Even if the Court assumes that Plaintiff is disabled within the meaning of the ADA and Rehabilitation Act, the facts alleged do not give rise to an inference that any defendant discriminated or retaliated against Plaintiff, either because of a disability or because he engaged in activity protected under the ADA and the Rehabilitation Act, or denied him reasonable accommodation. Plaintiff asserts that he was housed in various facilities within the city's shelter system, where: (1) his right to privacy was violated; (2) his property was stolen; (3) he was exposed to secondhand smoke and other unhealthy living conditions; and (4) he was housed with active substance abusers and the mentally ill. Plaintiff was transferred between shelters on numerous occasions, sometimes in response to his request to be moved, and other times not. While Plaintiff's allegations portray the less-than-optimal conditions in the shelter system, they do not suggest that any defendant was motivated by, or acted pursuant to, discriminatory or retaliatory animus, or that he requested and was denied a reasonable accommodation. In other words, there has been no showing that Plaintiff was deprived of access to services offered to other residents because of his disability or perceived disability. For these reasons, Plaintiff's claims under the ADA and the Rehabilitation Act are dismissed for failure to state a claim on which relief may be granted.

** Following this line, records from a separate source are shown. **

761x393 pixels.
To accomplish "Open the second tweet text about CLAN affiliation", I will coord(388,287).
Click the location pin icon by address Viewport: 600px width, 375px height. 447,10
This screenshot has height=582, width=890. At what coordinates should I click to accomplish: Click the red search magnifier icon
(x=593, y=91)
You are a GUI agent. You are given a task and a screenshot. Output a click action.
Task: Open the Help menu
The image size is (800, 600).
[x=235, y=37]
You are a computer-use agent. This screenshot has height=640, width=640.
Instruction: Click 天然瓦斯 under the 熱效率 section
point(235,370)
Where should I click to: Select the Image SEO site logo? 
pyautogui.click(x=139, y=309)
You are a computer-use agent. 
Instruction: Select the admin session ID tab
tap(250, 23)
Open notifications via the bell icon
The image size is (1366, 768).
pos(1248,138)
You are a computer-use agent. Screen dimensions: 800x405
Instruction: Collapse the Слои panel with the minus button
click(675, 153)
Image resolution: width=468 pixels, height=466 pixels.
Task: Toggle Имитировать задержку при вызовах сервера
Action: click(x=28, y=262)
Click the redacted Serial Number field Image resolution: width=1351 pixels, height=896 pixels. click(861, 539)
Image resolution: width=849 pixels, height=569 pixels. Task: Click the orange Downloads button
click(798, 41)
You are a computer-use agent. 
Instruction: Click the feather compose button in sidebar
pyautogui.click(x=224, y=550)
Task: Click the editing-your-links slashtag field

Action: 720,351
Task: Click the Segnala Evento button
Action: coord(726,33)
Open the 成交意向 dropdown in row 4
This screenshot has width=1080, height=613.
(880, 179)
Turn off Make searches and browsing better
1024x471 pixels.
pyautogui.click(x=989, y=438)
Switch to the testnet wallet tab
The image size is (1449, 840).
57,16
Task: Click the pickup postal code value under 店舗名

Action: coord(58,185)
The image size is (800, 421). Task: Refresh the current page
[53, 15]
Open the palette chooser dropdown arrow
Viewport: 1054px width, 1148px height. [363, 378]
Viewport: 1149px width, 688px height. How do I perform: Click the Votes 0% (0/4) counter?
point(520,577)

The Court notes Plaintiff's assertion that he is “considered disabled” because of Dr. Brady's alleged misdiagnosis of schizophrenia. (ECF 13 ¶113.)

C. State law claims

A district court may decline to exercise supplemental jurisdiction over state law claims when it “has dismissed all claims over which it has original jurisdiction.” 28 U.S.C. § 1367(c)(3). Generally, “when the federal-law claims have dropped out of the lawsuit in its early stages and only state-law claims remain, the federal court should decline the exercise of jurisdiction.” Carnegie-Mellon Univ. v. Cohill, 484 U.S. 343, 350 n.7 (1988).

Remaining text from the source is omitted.